No maternal lethality occurred in this study. No treatment-related clinical signs of toxicity or effects on maternal body weight were observed. However, maternal weight gain was significantly reduced at 300 ppm during the first two days of exposure (gd 6 to 8), and a trend toward decreased weight gain was noted for the treatment period as a whole (gd 6 to 16). Maternal food intake (grams/kg/day) for NaF-exposed dams was generally comparable to controls, except for a significant decrease at 300 ppm from gd 8 to 10. In contrast, maternal water consumption (grams/kg/day) during exposure was significantly decreased in the animals exposed to 300 ppm NaF. Post-exposure water consumption was normal in these animals indicating the probability of decreased palatability of the 300 ppm solution. Necropsy of the maternal animals revealed no effects on kidney or liver weights. NaF exposure did not significantly affect the frequency of post-implantation loss, mean fetal body weight per litter, or external, visceral, or skeletal malformations. Determination of serum fluoride levels in the 10 animals per group terminated on gd 16 revealed mean levels of 0.007 ± 0.002, 0.035 ± 0.040, 0.039 ± 0.039, and 0.187 ± 0.076 ppm F at the end of the exposure period (per data provided by the NTP).

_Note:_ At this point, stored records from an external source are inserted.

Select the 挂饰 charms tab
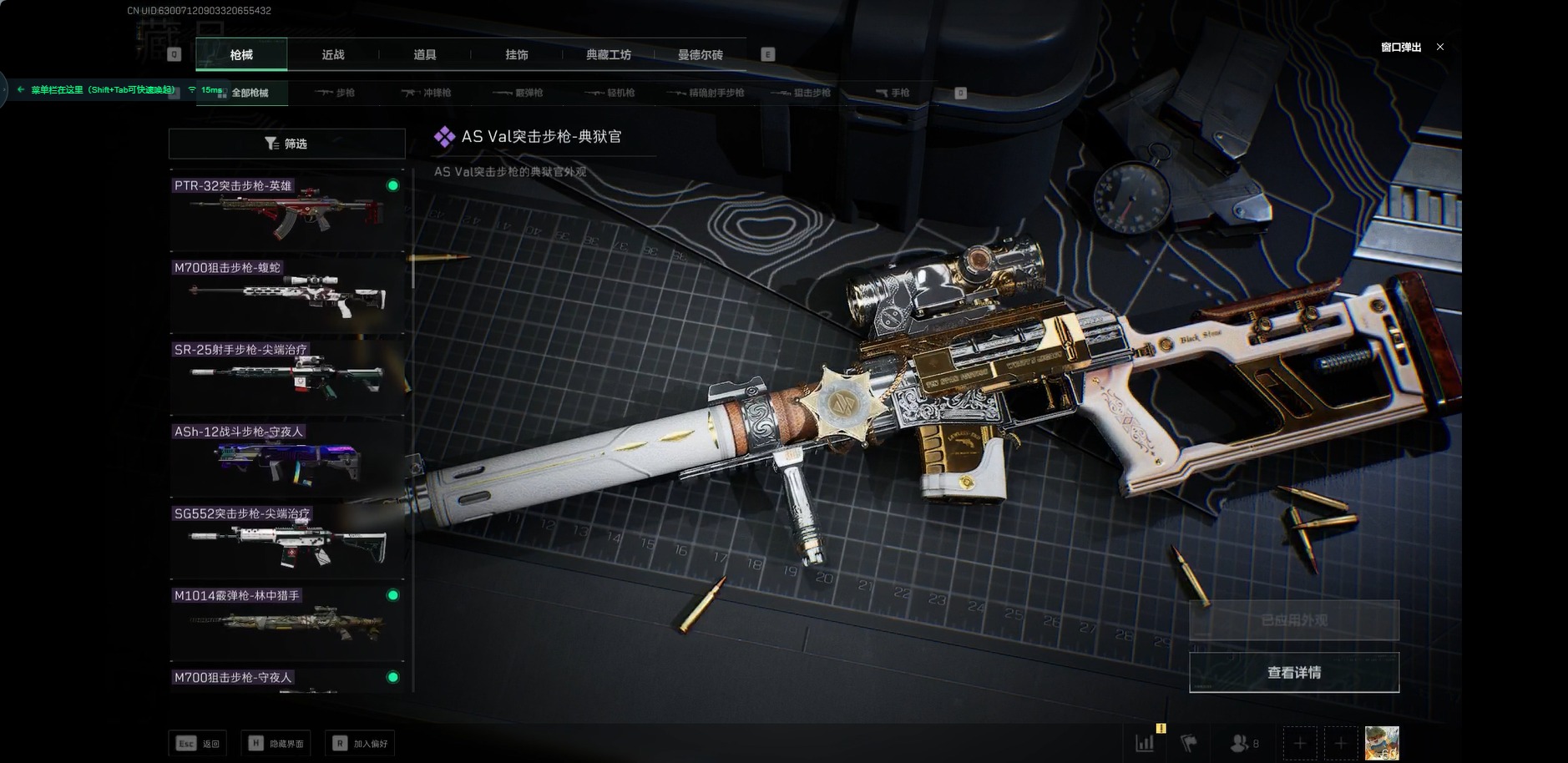Screen dimensions: 1568x763 tap(517, 55)
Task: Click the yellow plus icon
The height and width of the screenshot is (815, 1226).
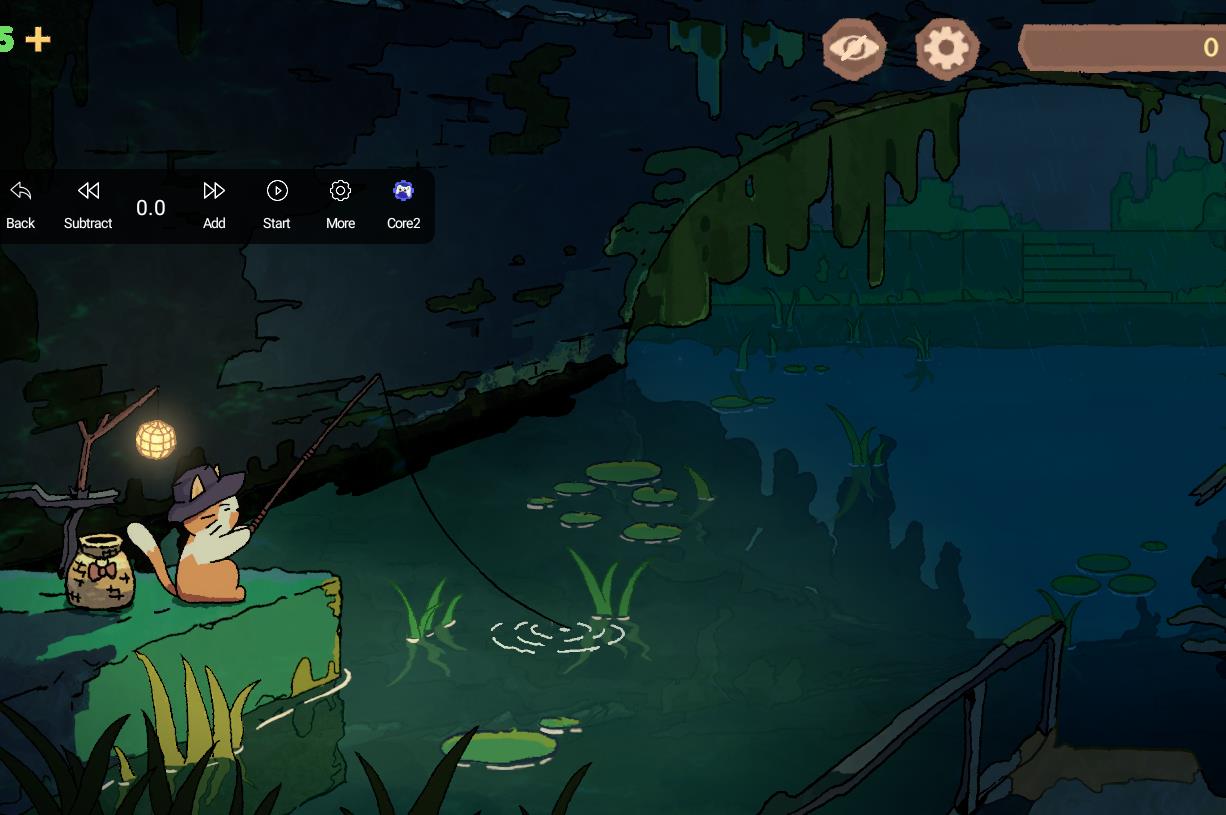Action: coord(38,39)
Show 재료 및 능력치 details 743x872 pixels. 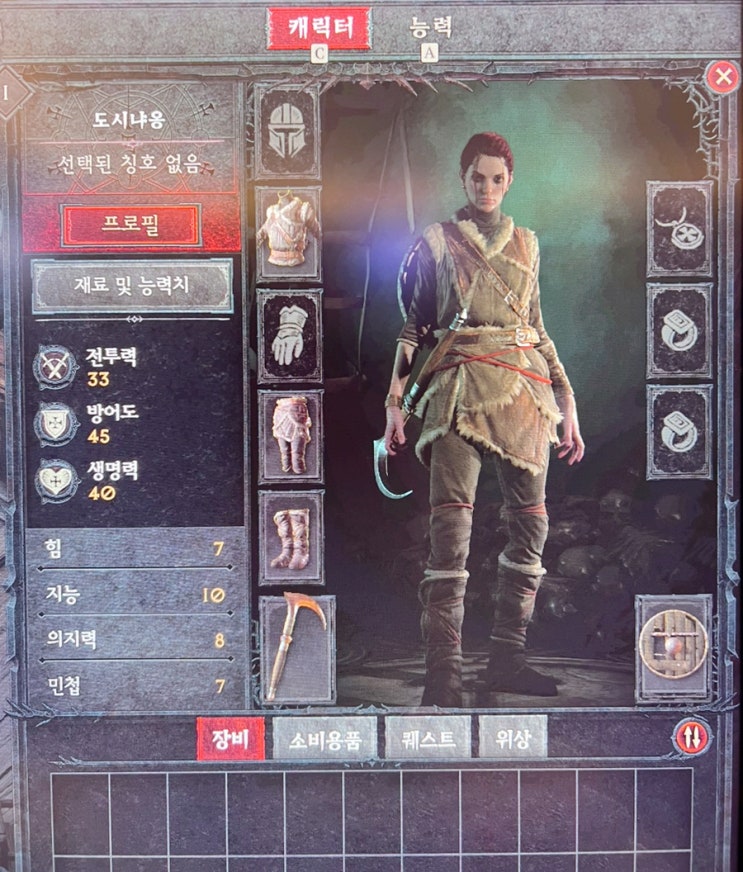click(x=132, y=285)
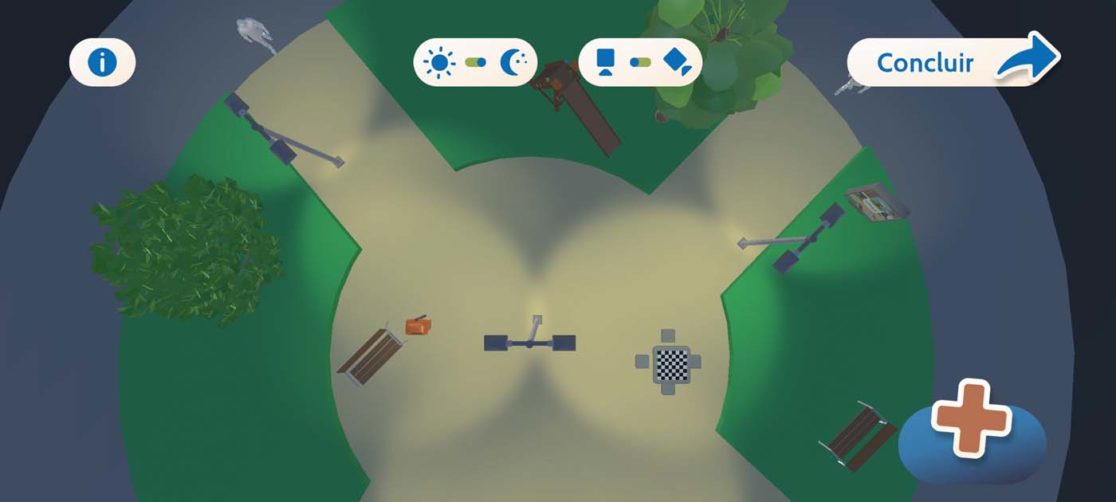Toggle the view perspective switch
Screen dimensions: 1116x502
(x=640, y=62)
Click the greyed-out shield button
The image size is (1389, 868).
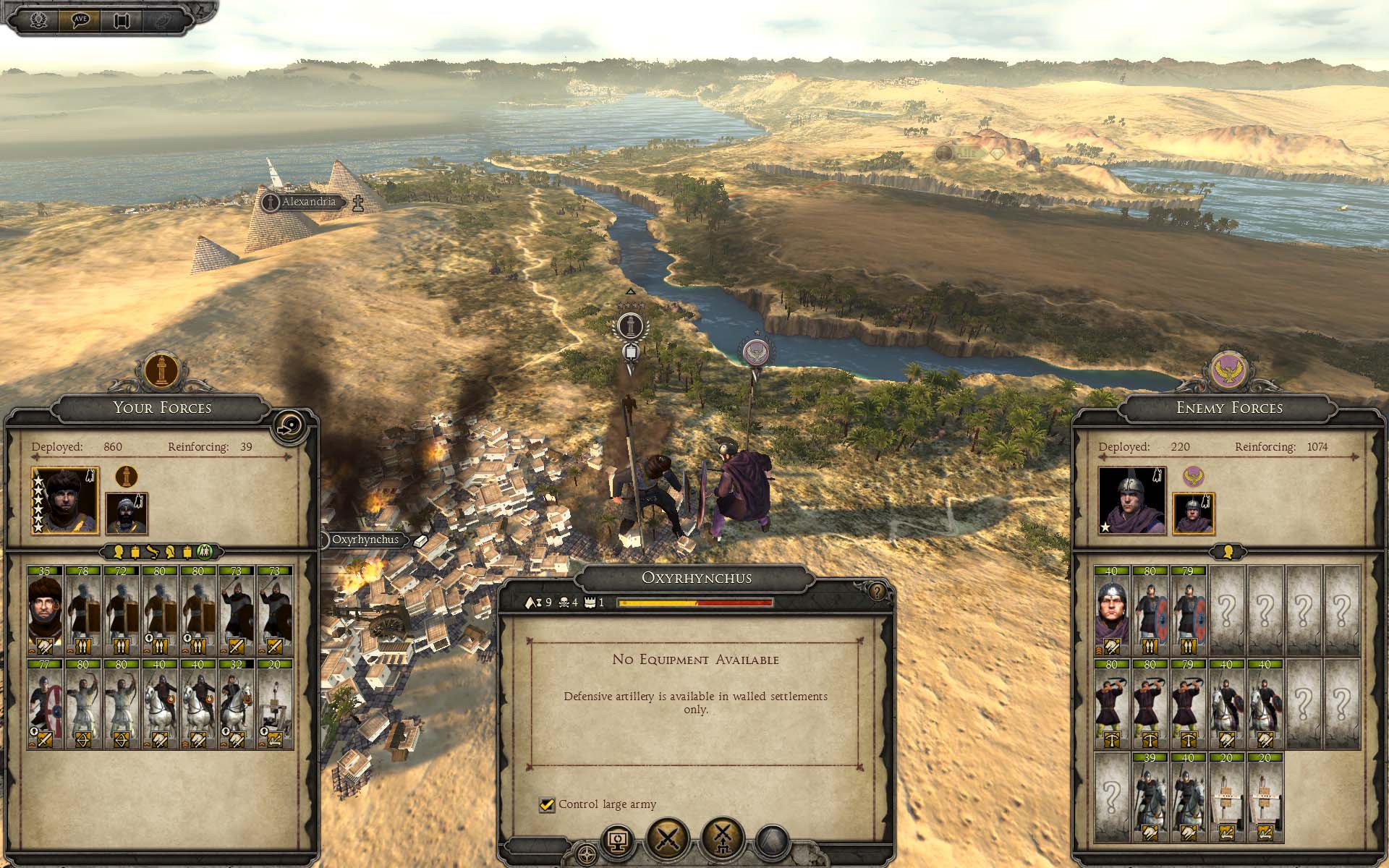coord(772,843)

The poor palatability of the 300 ppm NaF solution in this study apparently reduced maternal water consumption. Maternal weight gain was significantly reduced from gd 6 to 8, but recovered thereafter. There was no definitive evidence of developmental toxicity at levels of sodium fluoride in drinking water as high as 300 ppm (resulting in an average exposure of 27 mg NaF/kg/day, or 12 mg F/kg/day). When rodent chow was considered as a source of F, the total intake for the high dose group was 13 mg F/kg/day. By comparison, the estimated human intake from a 1 ppm F drinking water source is approximately 0.027 mg F/kg/day, and the estimated range of intake from both food and drinking water sources for an adult human is 0.014-0.080 mg F/kg/day. Thus, the average daily intake of F from drinking water at the developmental no observed adverse effect level in this study was approximately 450 times the estimated adult human intake from a fluoridated drinking water source. Total daily intake in this study was approximately 165 times the upper estimate for human intake from food and fluids, including fluoridated water. This study established a NOAEL for maternal toxicity at 150 ppm (18 mg NaF/kg/day) and a NOAEL at 300 ppm for developmental toxicity (27 mg NaF/kg/day) administered in drinking water to pregnant CD rats during organogenesis.